══ Source data
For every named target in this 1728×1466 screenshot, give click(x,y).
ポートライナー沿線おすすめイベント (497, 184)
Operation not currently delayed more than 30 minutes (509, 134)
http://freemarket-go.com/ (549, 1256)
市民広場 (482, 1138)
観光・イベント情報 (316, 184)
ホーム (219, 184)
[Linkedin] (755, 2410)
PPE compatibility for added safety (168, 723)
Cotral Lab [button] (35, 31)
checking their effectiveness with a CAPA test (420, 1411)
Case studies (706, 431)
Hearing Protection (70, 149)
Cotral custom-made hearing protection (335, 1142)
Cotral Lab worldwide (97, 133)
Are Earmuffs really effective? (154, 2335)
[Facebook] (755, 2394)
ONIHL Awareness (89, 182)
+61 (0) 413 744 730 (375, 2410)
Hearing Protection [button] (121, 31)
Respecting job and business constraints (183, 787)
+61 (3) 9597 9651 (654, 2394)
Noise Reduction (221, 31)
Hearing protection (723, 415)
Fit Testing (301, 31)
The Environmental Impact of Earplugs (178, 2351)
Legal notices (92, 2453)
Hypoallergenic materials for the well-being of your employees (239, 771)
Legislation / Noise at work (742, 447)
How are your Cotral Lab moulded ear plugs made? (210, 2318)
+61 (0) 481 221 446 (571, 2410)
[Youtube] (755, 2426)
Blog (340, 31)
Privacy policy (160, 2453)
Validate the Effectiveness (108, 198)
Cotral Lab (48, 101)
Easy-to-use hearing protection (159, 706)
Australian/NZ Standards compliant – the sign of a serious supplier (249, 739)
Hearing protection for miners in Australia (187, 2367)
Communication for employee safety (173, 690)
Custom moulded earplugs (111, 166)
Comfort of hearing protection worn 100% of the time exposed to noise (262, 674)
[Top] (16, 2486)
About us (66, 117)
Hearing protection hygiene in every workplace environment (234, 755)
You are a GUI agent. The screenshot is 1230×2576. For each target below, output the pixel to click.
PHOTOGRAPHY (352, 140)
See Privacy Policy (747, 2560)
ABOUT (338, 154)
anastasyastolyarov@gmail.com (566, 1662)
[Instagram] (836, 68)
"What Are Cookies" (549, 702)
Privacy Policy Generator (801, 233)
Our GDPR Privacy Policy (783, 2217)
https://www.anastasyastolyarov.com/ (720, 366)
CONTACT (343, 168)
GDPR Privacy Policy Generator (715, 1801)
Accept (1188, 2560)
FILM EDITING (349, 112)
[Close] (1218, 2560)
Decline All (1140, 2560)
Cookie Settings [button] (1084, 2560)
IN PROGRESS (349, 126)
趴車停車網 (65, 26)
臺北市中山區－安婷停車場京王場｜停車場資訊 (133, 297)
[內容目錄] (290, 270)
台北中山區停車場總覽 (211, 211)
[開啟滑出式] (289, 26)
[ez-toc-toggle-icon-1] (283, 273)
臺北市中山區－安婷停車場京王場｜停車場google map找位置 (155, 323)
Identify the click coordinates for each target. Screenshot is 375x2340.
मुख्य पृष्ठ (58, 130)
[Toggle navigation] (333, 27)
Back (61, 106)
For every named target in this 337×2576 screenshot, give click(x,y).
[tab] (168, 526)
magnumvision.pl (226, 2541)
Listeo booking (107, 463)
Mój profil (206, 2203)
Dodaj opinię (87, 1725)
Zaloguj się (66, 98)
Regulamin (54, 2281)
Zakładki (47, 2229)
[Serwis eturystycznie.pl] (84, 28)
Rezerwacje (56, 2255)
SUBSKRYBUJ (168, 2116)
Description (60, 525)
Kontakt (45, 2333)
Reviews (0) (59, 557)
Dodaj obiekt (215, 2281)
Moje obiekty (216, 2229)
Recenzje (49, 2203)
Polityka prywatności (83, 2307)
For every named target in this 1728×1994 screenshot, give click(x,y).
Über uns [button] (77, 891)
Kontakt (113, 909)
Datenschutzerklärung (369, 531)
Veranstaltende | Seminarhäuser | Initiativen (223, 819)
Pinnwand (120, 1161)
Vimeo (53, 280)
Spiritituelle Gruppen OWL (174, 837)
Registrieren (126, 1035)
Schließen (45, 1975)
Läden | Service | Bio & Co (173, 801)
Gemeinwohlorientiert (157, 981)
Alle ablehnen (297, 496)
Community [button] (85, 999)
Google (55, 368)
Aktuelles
════
Take the records above and return, word for word, only the lines that fall from the line with "FILM EDITING (349, 112)" to the line with "Zakładki (47, 2229)", both of them included.

FILM EDITING (349, 112)
[Close] (1218, 2560)
Decline All (1140, 2560)
Cookie Settings [button] (1084, 2560)
IN PROGRESS (349, 126)
趴車停車網 (65, 26)
臺北市中山區－安婷停車場京王場｜停車場資訊 (133, 297)
[內容目錄] (290, 270)
台北中山區停車場總覽 (211, 211)
[開啟滑出式] (289, 26)
[ez-toc-toggle-icon-1] (283, 273)
臺北市中山區－安婷停車場京王場｜停車場google map找位置 (155, 323)
Identify the click coordinates for each target. Screenshot is 375x2340.
मुख्य पृष्ठ (58, 130)
[Toggle navigation] (333, 27)
Back (61, 106)
For every named target in this 337×2576 screenshot, give click(x,y).
[tab] (168, 526)
magnumvision.pl (226, 2541)
Listeo booking (107, 463)
Mój profil (206, 2203)
Dodaj opinię (87, 1725)
Zaloguj się (66, 98)
Regulamin (54, 2281)
Zakładki (47, 2229)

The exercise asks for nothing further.